— START Raw records —

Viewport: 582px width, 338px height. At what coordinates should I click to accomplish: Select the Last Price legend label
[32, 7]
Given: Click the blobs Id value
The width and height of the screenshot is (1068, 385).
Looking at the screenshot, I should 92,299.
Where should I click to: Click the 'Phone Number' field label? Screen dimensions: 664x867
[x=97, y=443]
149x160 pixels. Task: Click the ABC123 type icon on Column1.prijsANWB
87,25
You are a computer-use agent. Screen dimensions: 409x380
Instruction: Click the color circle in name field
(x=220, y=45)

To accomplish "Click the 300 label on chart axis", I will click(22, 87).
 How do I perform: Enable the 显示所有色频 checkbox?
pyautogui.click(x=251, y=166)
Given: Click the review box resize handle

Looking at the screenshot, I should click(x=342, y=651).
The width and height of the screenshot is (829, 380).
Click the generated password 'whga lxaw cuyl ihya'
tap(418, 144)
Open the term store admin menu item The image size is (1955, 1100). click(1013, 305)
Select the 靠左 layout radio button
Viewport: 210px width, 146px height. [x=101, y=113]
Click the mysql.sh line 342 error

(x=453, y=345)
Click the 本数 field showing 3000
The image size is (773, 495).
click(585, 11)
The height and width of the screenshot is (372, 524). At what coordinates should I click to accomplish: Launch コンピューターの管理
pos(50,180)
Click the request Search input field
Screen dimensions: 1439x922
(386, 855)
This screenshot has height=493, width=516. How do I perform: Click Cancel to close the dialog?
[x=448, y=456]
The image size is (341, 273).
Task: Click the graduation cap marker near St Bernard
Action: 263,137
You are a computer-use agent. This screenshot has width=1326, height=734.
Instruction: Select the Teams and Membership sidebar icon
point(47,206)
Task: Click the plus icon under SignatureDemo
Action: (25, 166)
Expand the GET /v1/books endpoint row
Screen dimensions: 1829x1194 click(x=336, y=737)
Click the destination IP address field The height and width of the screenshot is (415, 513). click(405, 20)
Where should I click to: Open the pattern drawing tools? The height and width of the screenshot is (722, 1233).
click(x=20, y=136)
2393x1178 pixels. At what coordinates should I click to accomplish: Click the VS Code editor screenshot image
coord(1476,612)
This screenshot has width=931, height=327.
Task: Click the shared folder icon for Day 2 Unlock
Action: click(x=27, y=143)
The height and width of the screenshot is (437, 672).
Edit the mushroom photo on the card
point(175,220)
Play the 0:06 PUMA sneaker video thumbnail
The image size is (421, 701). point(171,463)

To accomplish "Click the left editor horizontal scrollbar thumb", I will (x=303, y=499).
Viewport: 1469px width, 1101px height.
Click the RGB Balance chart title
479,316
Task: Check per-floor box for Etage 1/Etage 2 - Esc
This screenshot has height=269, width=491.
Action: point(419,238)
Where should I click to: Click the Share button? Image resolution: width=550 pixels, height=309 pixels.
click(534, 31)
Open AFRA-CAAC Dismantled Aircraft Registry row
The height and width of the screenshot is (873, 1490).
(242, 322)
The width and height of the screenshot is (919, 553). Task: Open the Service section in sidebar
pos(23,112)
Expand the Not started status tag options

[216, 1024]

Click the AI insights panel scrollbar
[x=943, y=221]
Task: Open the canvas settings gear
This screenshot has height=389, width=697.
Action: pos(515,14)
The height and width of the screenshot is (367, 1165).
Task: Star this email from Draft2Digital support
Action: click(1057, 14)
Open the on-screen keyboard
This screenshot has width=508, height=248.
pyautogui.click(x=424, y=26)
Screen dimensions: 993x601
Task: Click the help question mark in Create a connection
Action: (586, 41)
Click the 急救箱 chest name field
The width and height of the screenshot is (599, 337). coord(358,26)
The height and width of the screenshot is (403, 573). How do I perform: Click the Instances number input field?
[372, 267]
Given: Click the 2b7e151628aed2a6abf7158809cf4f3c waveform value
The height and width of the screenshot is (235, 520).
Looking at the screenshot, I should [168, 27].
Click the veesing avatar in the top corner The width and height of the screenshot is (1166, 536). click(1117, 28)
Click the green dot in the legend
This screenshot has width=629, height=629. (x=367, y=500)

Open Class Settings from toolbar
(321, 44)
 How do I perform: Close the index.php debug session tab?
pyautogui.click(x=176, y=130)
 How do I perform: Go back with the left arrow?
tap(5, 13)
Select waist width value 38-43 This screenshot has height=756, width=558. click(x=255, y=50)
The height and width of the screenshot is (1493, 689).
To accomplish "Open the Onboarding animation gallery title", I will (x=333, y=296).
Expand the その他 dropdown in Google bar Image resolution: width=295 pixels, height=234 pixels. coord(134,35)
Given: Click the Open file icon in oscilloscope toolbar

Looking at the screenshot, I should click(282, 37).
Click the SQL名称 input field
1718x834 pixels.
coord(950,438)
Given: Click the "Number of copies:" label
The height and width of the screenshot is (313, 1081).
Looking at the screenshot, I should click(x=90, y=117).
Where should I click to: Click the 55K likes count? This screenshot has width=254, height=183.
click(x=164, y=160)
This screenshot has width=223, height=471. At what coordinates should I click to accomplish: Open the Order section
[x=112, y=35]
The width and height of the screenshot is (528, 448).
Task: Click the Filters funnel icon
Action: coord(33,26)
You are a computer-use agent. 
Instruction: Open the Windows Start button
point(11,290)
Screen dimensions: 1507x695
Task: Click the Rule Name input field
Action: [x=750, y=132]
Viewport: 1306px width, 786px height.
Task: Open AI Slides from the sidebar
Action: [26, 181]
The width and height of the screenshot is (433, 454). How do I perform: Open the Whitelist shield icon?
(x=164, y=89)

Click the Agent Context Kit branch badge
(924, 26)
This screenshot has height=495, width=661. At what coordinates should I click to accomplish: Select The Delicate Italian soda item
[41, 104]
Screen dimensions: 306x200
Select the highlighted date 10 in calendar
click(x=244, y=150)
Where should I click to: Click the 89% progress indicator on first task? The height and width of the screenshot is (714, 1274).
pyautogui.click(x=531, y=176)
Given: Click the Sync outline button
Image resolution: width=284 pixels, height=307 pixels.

— END Raw records —

Work to do> Rewrite every line of the material above as a JSON list of strings, one string per line, leaving out blank lines.

Answer for the task>
[
  "Viewport: 582px width, 338px height. At what coordinates should I click to accomplish: Select the Last Price legend label",
  "[32, 7]",
  "Given: Click the blobs Id value",
  "The width and height of the screenshot is (1068, 385).",
  "Looking at the screenshot, I should 92,299.",
  "Where should I click to: Click the 'Phone Number' field label? Screen dimensions: 664x867",
  "[x=97, y=443]",
  "149x160 pixels. Task: Click the ABC123 type icon on Column1.prijsANWB",
  "87,25",
  "You are a computer-use agent. Screen dimensions: 409x380",
  "Instruction: Click the color circle in name field",
  "(x=220, y=45)",
  "To accomplish \"Click the 300 label on chart axis\", I will click(22, 87).",
  " How do I perform: Enable the 显示所有色频 checkbox?",
  "pyautogui.click(x=251, y=166)",
  "Given: Click the review box resize handle",
  "Looking at the screenshot, I should click(x=342, y=651).",
  "The width and height of the screenshot is (829, 380).",
  "Click the generated password 'whga lxaw cuyl ihya'",
  "tap(418, 144)",
  "Open the term store admin menu item The image size is (1955, 1100). click(1013, 305)",
  "Select the 靠左 layout radio button",
  "Viewport: 210px width, 146px height. [x=101, y=113]",
  "Click the mysql.sh line 342 error",
  "(x=453, y=345)",
  "Click the 本数 field showing 3000",
  "The image size is (773, 495).",
  "click(585, 11)",
  "The height and width of the screenshot is (372, 524). At what coordinates should I click to accomplish: Launch コンピューターの管理",
  "pos(50,180)",
  "Click the request Search input field",
  "Screen dimensions: 1439x922",
  "(386, 855)",
  "This screenshot has height=493, width=516. How do I perform: Click Cancel to close the dialog?",
  "[x=448, y=456]",
  "The image size is (341, 273).",
  "Task: Click the graduation cap marker near St Bernard",
  "Action: 263,137",
  "You are a computer-use agent. This screenshot has width=1326, height=734.",
  "Instruction: Select the Teams and Membership sidebar icon",
  "point(47,206)",
  "Task: Click the plus icon under SignatureDemo",
  "Action: (25, 166)",
  "Expand the GET /v1/books endpoint row",
  "Screen dimensions: 1829x1194 click(x=336, y=737)",
  "Click the destination IP address field The height and width of the screenshot is (415, 513). click(405, 20)",
  "Where should I click to: Open the pattern drawing tools? The height and width of the screenshot is (722, 1233).",
  "click(x=20, y=136)",
  "2393x1178 pixels. At what coordinates should I click to accomplish: Click the VS Code editor screenshot image",
  "coord(1476,612)",
  "This screenshot has width=931, height=327.",
  "Task: Click the shared folder icon for Day 2 Unlock",
  "Action: click(x=27, y=143)",
  "The height and width of the screenshot is (437, 672).",
  "Edit the mushroom photo on the card",
  "point(175,220)",
  "Play the 0:06 PUMA sneaker video thumbnail",
  "The image size is (421, 701). point(171,463)",
  "To accomplish \"Click the left editor horizontal scrollbar thumb\", I will (x=303, y=499).",
  "Viewport: 1469px width, 1101px height.",
  "Click the RGB Balance chart title",
  "479,316",
  "Task: Check per-floor box for Etage 1/Etage 2 - Esc",
  "This screenshot has height=269, width=491.",
  "Action: point(419,238)",
  "Where should I click to: Click the Share button? Image resolution: width=550 pixels, height=309 pixels.",
  "click(534, 31)",
  "Open AFRA-CAAC Dismantled Aircraft Registry row",
  "The height and width of the screenshot is (873, 1490).",
  "(242, 322)",
  "The width and height of the screenshot is (919, 553). Task: Open the Service section in sidebar",
  "pos(23,112)",
  "Expand the Not started status tag options",
  "[216, 1024]",
  "Click the AI insights panel scrollbar",
  "[x=943, y=221]",
  "Task: Open the canvas settings gear",
  "This screenshot has height=389, width=697.",
  "Action: pos(515,14)",
  "The height and width of the screenshot is (367, 1165).",
  "Task: Star this email from Draft2Digital support",
  "Action: click(1057, 14)",
  "Open the on-screen keyboard",
  "This screenshot has width=508, height=248.",
  "pyautogui.click(x=424, y=26)",
  "Screen dimensions: 993x601",
  "Task: Click the help question mark in Create a connection",
  "Action: (586, 41)",
  "Click the 急救箱 chest name field",
  "The width and height of the screenshot is (599, 337). coord(358,26)",
  "The height and width of the screenshot is (403, 573). How do I perform: Click the Instances number input field?",
  "[372, 267]",
  "Given: Click the 2b7e151628aed2a6abf7158809cf4f3c waveform value",
  "The height and width of the screenshot is (235, 520).",
  "Looking at the screenshot, I should [168, 27].",
  "Click the veesing avatar in the top corner The width and height of the screenshot is (1166, 536). click(1117, 28)",
  "Click the green dot in the legend",
  "This screenshot has width=629, height=629. (x=367, y=500)",
  "Open Class Settings from toolbar",
  "(321, 44)",
  " How do I perform: Close the index.php debug session tab?",
  "pyautogui.click(x=176, y=130)",
  " How do I perform: Go back with the left arrow?",
  "tap(5, 13)",
  "Select waist width value 38-43 This screenshot has height=756, width=558. click(x=255, y=50)",
  "The height and width of the screenshot is (1493, 689).",
  "To accomplish \"Open the Onboarding animation gallery title\", I will (x=333, y=296).",
  "Expand the その他 dropdown in Google bar Image resolution: width=295 pixels, height=234 pixels. coord(134,35)",
  "Given: Click the Open file icon in oscilloscope toolbar",
  "Looking at the screenshot, I should click(282, 37).",
  "Click the SQL名称 input field",
  "1718x834 pixels.",
  "coord(950,438)",
  "Given: Click the \"Number of copies:\" label",
  "The height and width of the screenshot is (313, 1081).",
  "Looking at the screenshot, I should click(x=90, y=117).",
  "Where should I click to: Click the 55K likes count? This screenshot has width=254, height=183.",
  "click(x=164, y=160)",
  "This screenshot has width=223, height=471. At what coordinates should I click to accomplish: Open the Order section",
  "[x=112, y=35]",
  "The width and height of the screenshot is (528, 448).",
  "Task: Click the Filters funnel icon",
  "Action: coord(33,26)",
  "You are a computer-use agent. ",
  "Instruction: Open the Windows Start button",
  "point(11,290)",
  "Screen dimensions: 1507x695",
  "Task: Click the Rule Name input field",
  "Action: [x=750, y=132]",
  "Viewport: 1306px width, 786px height.",
  "Task: Open AI Slides from the sidebar",
  "Action: [26, 181]",
  "The width and height of the screenshot is (433, 454). How do I perform: Open the Whitelist shield icon?",
  "(x=164, y=89)",
  "Click the Agent Context Kit branch badge",
  "(924, 26)",
  "This screenshot has height=495, width=661. At what coordinates should I click to accomplish: Select The Delicate Italian soda item",
  "[41, 104]",
  "Screen dimensions: 306x200",
  "Select the highlighted date 10 in calendar",
  "click(x=244, y=150)",
  "Where should I click to: Click the 89% progress indicator on first task? The height and width of the screenshot is (714, 1274).",
  "pyautogui.click(x=531, y=176)",
  "Given: Click the Sync outline button",
  "Image resolution: width=284 pixels, height=307 pixels."
]